The main orders registered in France and internationally over the period have benefited to all activities within the Group: construction, services and equipment. Main notifications were the Egyptian Mistral LHD, the Malaysian surface ship program, the maintenance of the aircraft carrier Charles de Gaulle, the adaptation programme of M51 missiles to nuclear ballistic missile submarines (SSBN) and nuclear attack submarine (SSN) programmes.
Revenue, EBITA and net result
The consolidated revenue of €1,441 million is almost at the same level that the revenue of 1st Half 2015. It is carried by the major French programmes, namely FREMM and Barracuda, internationally by Brazil, India and Egypt and by Services as well with notably the SSN, SSBN and aircraft carrier Charles de Gaulle maintenance programmes.

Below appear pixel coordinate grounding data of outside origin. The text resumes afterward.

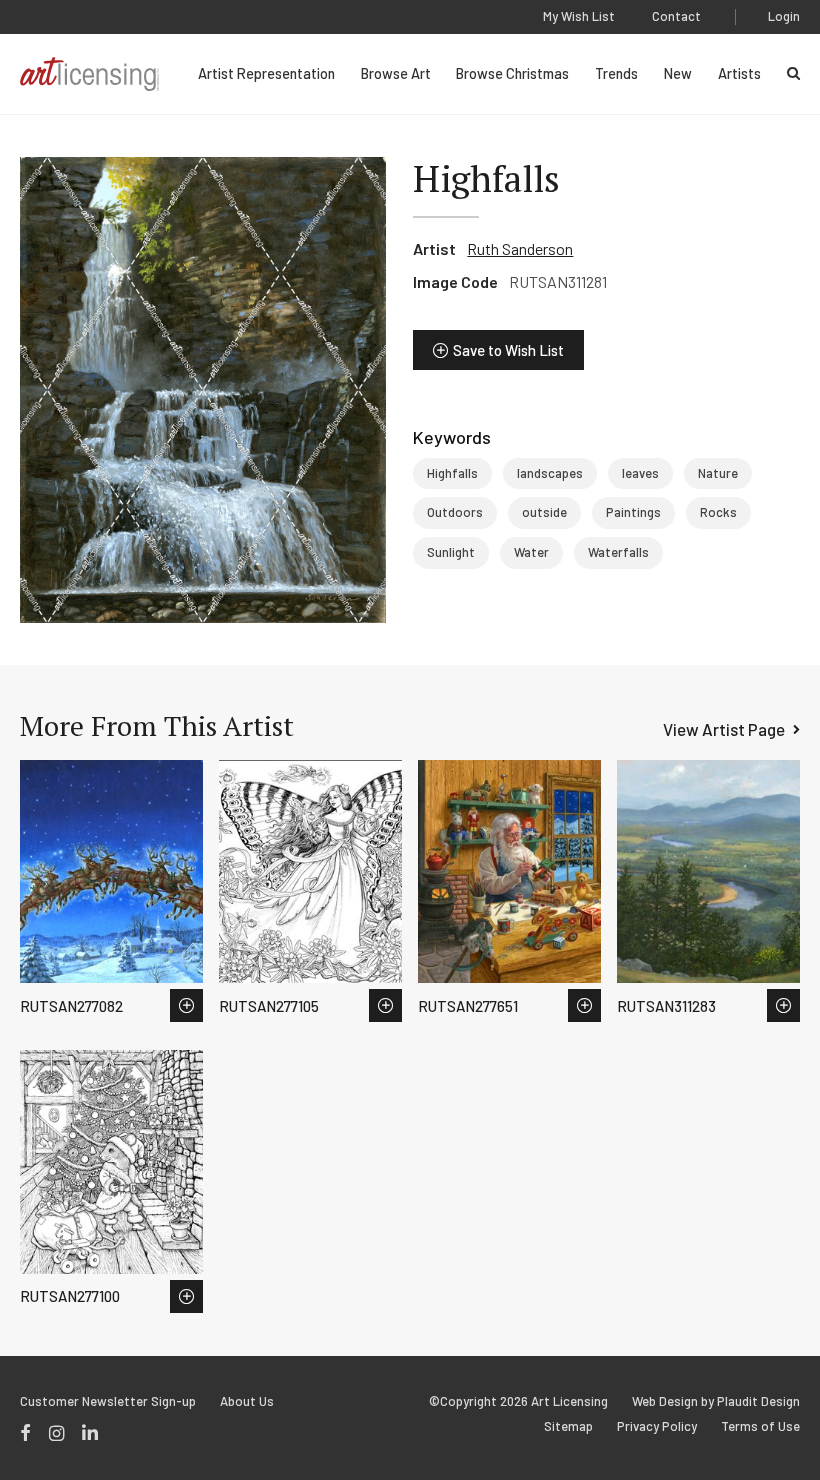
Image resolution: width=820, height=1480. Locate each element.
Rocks (718, 512)
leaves (640, 473)
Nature (718, 473)
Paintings (633, 512)
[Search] (793, 73)
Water (531, 552)
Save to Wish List (508, 350)
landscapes (550, 473)
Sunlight (451, 552)
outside (544, 512)
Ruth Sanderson (520, 248)
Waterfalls (618, 552)
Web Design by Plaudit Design (716, 1401)
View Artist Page (724, 729)
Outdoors (455, 512)
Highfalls (452, 473)
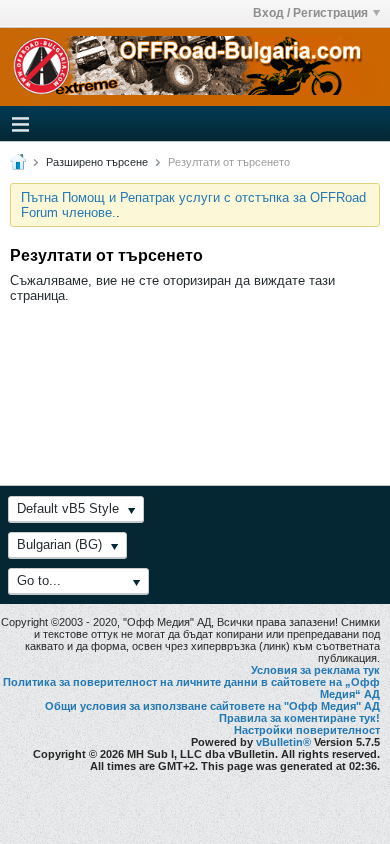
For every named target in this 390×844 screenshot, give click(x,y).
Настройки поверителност (307, 730)
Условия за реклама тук (315, 670)
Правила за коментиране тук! (299, 718)
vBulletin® (283, 742)
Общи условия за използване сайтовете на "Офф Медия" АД (212, 706)
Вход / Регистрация (310, 13)
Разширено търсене (97, 162)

At 1st Half 2016, EBITA amounts to €40.1 million. Operating margin has improved from one semester to another, moving from 1.4% in 1st Half 2015 to 2.8% over the same period in 2016.
This positive momentum shows that actions implemented within the progress plan and the overall performance agreement framework have yielded their first results and contribute to the improvement of our competitivity and our profitability.
Net consolidated income amounts to €44.6 million.
For the entire 2016 financial period, DCNS confirms the perspectives outlined in early 2016: moderate revenue growth, continuing improvement of the result and operational profitability. The net result progression shall be in the order of 10 to 15% by comparison to 2015.